【Python】Coding the Matrix:Week 5: Dimension Homework 5

这一周的作业,刚压线写完。Problem3 没有写,不想证明了。从Problem 9 开始一直到最后难度都挺大的,我是在论坛上看过了别人的讨论才写出来的,挣扎了很久。

Problem 9在给定的基上分解向量,里面调用了hw4的一些函数,通过solve函数获得矩阵方程的解

Problem 10判断矩阵是不是可逆的,注意判断矩阵是不是square的

Problem 11和Problem 12 都是求逆,也是解方程,只是函数的参数需要参考一下源码

发现一个有趣的事情,Coding the Matrix的论坛上有个老头胡子都白了也在学这个课程,好励志的感觉,不过人家貌似是教授来着。

# version code 941
# Please fill out this stencil and submit using the provided submission script.

from vecutil import list2vec
from solver import solve
from matutil import *
from mat import Mat
from GF2 import one
from vec import Vec
from independence import *
from triangular import *
from hw4 import *

## Problem 1
w0 = list2vec([1,0,0])
w1 = list2vec([0,1,0])
w2 = list2vec([0,0,1])

v0 = list2vec([1,2,3])
v1 = list2vec([1,3,3])
v2 = list2vec([0,3,3])

# Fill in exchange_S1 and exchange_S2
# with appropriate lists of 3 vectors

exchange_S0 = [w0,w1,w2]
exchange_S1 = [v0,w1,w2]
exchange_S2 = [v0,v1,w2]
exchange_S3 = [v0,v1,v2]



## Problem 2
w0 = list2vec([0,one,0])
w1 = list2vec([0,0,one])
w2 = list2vec([one,one,one])

v0 = list2vec([one,0,one])
v1 = list2vec([one,0,0])
v2 = list2vec([one,one,0])

exchange_2_S0 = [w0, w1, w2]
exchange_2_S1 = [w0,w1,v1]
exchange_2_S2 = [w0,v0,v1]
exchange_2_S3 = [v0, v1, v2]



## Problem 3
def morph(S, B):
    '''
    Input:
        - S: a list of distinct Vec instances
        - B: a list of linearly independent Vec instances
        - Span S == Span B
    Output: a list of pairs of vectors to inject and eject
    Example:
        >>> #This is how our morph works.  Yours may yield different results.
        >>> S = [list2vec(v) for v in [[1,0,0],[0,1,0],[0,0,1]]]
        >>> B = [list2vec(v) for v in [[1,1,0],[0,1,1],[1,0,1]]]
        >>> morph(S, B)
        [(Vec({0, 1, 2},{0: 1, 1: 1, 2: 0}), Vec({0, 1, 2},{0: 1, 1: 0, 2: 0})), (Vec({0, 1, 2},{0: 0, 1: 1, 2: 1}), Vec({0, 1, 2},{0: 0, 1: 1, 2: 0})), (Vec({0, 1, 2},{0: 1, 1: 0, 2: 1}), Vec({0, 1, 2},{0: 0, 1: 0, 2: 1}))]

    '''
    pass



## Problem 4
# Please express each solution as a list of vectors (Vec instances)

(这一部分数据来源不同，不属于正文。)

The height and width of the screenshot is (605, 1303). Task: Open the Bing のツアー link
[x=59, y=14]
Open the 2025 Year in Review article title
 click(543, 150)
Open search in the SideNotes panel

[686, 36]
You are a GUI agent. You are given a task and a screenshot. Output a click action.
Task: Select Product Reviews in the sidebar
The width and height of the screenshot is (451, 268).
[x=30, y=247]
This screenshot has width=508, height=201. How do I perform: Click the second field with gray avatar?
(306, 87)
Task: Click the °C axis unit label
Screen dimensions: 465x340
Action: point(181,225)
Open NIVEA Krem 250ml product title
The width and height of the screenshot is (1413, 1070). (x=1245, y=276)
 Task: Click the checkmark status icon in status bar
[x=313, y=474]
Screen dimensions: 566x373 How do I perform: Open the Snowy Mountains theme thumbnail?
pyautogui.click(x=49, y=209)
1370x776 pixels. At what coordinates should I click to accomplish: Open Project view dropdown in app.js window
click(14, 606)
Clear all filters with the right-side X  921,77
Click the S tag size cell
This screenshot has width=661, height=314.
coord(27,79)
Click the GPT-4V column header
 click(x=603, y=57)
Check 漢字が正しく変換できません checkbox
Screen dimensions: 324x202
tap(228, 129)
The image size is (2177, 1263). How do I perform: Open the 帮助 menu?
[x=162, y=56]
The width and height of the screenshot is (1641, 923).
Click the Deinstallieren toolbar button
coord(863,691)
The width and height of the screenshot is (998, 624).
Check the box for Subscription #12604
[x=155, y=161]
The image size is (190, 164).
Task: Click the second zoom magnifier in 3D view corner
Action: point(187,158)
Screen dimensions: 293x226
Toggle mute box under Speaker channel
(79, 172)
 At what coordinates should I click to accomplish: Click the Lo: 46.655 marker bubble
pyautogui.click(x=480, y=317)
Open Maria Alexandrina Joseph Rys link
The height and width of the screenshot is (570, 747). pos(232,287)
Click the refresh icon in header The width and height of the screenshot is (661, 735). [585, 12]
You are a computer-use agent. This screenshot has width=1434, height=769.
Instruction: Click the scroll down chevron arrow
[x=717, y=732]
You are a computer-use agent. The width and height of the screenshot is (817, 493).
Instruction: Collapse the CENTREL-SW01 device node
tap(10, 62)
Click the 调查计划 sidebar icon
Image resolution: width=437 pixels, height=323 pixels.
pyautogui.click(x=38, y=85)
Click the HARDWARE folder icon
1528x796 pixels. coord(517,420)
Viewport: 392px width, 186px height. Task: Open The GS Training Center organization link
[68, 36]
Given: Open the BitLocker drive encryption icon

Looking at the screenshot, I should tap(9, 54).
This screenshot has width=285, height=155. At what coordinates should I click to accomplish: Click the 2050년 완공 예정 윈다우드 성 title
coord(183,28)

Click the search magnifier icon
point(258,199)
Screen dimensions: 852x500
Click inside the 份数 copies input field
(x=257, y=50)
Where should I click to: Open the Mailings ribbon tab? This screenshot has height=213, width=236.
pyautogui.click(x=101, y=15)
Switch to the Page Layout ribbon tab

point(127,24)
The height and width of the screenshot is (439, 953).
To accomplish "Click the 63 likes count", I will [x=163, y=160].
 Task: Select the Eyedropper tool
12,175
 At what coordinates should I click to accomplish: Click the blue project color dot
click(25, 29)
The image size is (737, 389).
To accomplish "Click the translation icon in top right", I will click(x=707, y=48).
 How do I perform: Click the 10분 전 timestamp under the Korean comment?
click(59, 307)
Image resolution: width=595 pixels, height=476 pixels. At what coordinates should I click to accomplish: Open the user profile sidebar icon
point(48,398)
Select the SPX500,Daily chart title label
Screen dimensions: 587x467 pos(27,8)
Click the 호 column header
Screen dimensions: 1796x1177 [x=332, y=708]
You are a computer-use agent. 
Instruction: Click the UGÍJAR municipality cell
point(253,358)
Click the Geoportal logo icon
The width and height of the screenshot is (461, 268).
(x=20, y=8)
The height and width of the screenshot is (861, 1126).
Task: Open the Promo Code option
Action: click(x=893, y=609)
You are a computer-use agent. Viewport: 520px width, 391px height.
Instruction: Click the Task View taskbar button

row_space_1 = [list2vec([1,2,0]),list2vec([0,2,1])]
col_space_1 = [list2vec([1,0]),list2vec([0,1])]

row_space_2 = [list2vec([1,4,0,0]),list2vec([0,2,2,0]),list2vec([0,0,1,1])]
col_space_2 = [list2vec([1,0,0]),list2vec([4,2,0]),list2vec([0,0,1])]

row_space_3 = [list2vec([1])]
col_space_3 = [list2vec([1,2,3])]

row_space_4 = [list2vec([1,0]),list2vec([2,1])]
col_space_4 = [list2vec([1,2,3]),list2vec([0,1,4])]



## Problem 5
def my_is_independent(L): 
    '''
    input:  A list, L, of Vecs
    output: A boolean indicating if the list is linearly independent
    
    >>> L = [Vec({0, 1, 2},{0: 1, 1: 0, 2: 0}), Vec({0, 1, 2},{0: 0, 1: 1, 2: 0}), Vec({0, 1, 2},{0: 0, 1: 0, 2: 1}), Vec({0, 1, 2},{0: 1, 1: 1, 2: 1}), Vec({0, 1, 2},{0: 1, 1: 1, 2: 0}), Vec({0, 1, 2},{0: 0, 1: 1, 2: 1})]
    >>> my_is_independent(L)
    False
    >>> my_is_independent(L[:2])
    True
    >>> my_is_independent(L[:3])
    True
    >>> my_is_independent(L[1:4])
    True
    >>> my_is_independent(L[0:4])
    False
    >>> my_is_independent(L[2:])
    False
    >>> my_is_independent(L[2:5])
    False
    '''
    if rank(L)==len(L):return True
    else:return False


## Problem 6
def subset_basis(T): 
    '''
    input: A list, T, of Vecs
    output: A list, S, containing Vecs from T, that is a basis for the
    space spanned by T.
    
    >>> a0 = Vec({'a','b','c','d'}, {'a':1})
    >>> a1 = Vec({'a','b','c','d'}, {'b':1})
    >>> a2 = Vec({'a','b','c','d'}, {'c':1})
    >>> a3 = Vec({'a','b','c','d'}, {'a':1,'c':3})
    >>> subset_basis([a0,a1,a2,a3]) == [Vec({'c', 'b', 'a', 'd'},{'a': 1}), Vec({'c', 'b', 'a', 'd'},{'b': 1}), Vec({'c', 'b', 'a', 'd'},{'c': 1})]
    True
    '''
    r=[]
    for x in T:
        r.append(x)
        #print(x)
        if my_is_independent(r)==False:r.remove(x)   
    #print(r)
    return r     



## Problem 7
def my_rank(L): 
    '''
    input: A list, L, of Vecs
    output: The rank of the list of Vecs
    
    >>> my_rank([list2vec(v) for v in [[1,2,3],[4,5,6],[1.1,1.1,1.1]]])
    2
    '''
    return len(subset_basis(L))


## Problem 8
# Please give each answer as a boolean

only_share_the_zero_vector_1 = True
only_share_the_zero_vector_2 = True
only_share_the_zero_vector_3 = True



## Problem 9
def direct_sum_decompose(U_basis, V_basis, w):
    '''
    input:  A list of Vecs, U_basis, containing a basis for a vector space, U.
    A list of Vecs, V_basis, containing a basis for a vector space, V.
    A Vec, w, that belongs to the direct sum of these spaces.
    output: A pair, (u, v), such that u+v=w and u is an element of U and
    v is an element of V.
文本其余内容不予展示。